Fitch pushed Greece's credit rating deeper into junk territory on Friday, warning of even further downgrades if the EU and the IMF do not come up with a credible plan to resolve the country's debt crisis.
One year into its EU/IMF bailout, Greece is struggling with weak revenues and a deep recession, fuelling speculation that it will have to restructure its debt to pull itself out of the fiscal mess that triggered a euro zone crisis.

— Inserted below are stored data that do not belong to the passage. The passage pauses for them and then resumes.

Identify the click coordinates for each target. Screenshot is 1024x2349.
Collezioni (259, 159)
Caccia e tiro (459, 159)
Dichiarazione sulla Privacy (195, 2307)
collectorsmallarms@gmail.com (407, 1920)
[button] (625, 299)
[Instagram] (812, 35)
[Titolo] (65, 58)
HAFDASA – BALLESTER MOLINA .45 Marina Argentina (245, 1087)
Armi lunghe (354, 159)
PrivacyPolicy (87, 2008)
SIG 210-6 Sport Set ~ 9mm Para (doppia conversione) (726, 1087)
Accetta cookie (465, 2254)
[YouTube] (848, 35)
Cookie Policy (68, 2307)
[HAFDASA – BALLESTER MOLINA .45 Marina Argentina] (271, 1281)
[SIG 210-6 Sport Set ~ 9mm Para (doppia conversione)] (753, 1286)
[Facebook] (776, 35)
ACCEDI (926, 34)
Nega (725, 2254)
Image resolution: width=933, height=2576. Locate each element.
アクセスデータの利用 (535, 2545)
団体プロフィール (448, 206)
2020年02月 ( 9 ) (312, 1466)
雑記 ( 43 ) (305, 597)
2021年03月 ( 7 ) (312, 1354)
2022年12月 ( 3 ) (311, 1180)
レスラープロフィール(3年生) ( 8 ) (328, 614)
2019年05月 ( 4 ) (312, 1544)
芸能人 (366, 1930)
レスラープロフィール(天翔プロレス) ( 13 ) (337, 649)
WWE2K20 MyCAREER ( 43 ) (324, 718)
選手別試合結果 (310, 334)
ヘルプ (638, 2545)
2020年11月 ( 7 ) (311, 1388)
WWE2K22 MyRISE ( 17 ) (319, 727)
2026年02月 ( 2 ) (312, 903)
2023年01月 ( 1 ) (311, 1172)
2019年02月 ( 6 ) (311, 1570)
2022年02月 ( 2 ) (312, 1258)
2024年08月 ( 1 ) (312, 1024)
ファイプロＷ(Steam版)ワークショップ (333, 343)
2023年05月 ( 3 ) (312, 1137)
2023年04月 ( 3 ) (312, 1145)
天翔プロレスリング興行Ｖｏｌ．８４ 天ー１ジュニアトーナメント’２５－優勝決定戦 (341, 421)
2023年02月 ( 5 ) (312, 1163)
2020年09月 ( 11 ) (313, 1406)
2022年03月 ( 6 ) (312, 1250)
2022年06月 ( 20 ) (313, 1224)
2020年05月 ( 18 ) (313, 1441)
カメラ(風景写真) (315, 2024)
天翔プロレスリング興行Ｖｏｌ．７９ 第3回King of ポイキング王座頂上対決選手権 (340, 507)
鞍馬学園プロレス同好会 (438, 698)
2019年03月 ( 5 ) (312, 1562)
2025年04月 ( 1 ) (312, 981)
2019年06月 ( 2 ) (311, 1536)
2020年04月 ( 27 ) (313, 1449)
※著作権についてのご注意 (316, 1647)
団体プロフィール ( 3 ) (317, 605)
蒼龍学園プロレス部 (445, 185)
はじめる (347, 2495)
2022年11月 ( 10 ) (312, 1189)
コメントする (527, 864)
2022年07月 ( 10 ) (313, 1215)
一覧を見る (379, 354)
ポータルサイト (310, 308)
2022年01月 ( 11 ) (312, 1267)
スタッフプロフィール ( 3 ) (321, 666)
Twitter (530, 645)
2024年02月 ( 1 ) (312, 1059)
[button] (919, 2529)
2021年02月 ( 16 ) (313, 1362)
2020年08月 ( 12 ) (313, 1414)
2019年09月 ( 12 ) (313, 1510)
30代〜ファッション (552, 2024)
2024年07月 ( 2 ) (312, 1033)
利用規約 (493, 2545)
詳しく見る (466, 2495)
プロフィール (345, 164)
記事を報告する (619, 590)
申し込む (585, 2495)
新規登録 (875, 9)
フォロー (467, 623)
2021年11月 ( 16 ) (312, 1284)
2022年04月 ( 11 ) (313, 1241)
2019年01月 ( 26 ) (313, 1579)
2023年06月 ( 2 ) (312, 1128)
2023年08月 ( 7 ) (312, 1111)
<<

"The rating downgrade reflects the scale of the challenge facing Greece in implementing a radical fiscal and structural reform program necessary to secure solvency of the state and the foundations for sustained economic recovery," Fitch said in a statement.
The three-notch cut to 'B+' with a negative outlook takes Fitch's rating into "highly speculative" territory, broadly in line with Standard & Poor's 'B' rating and Moody's 'B1' grade. Both have also warned they could drag it deeper into junk.
"In the absence of a fully funded and credible EU/IMF program, the rating would likely fall into the 'CCC' category indicating that a Greek sovereign debt default was highly likely," Fitch said in the statement.
The chairman of the 17-country Eurogroup Jean-Claude Juncker acknowledged for the first time on Tuesday Greece may have to move toward a "soft restructuring" of its debt.
Fitch warned that it would consider any extension of debt maturities -- "soft restructuring" or "re-profiling" -- to be a default event.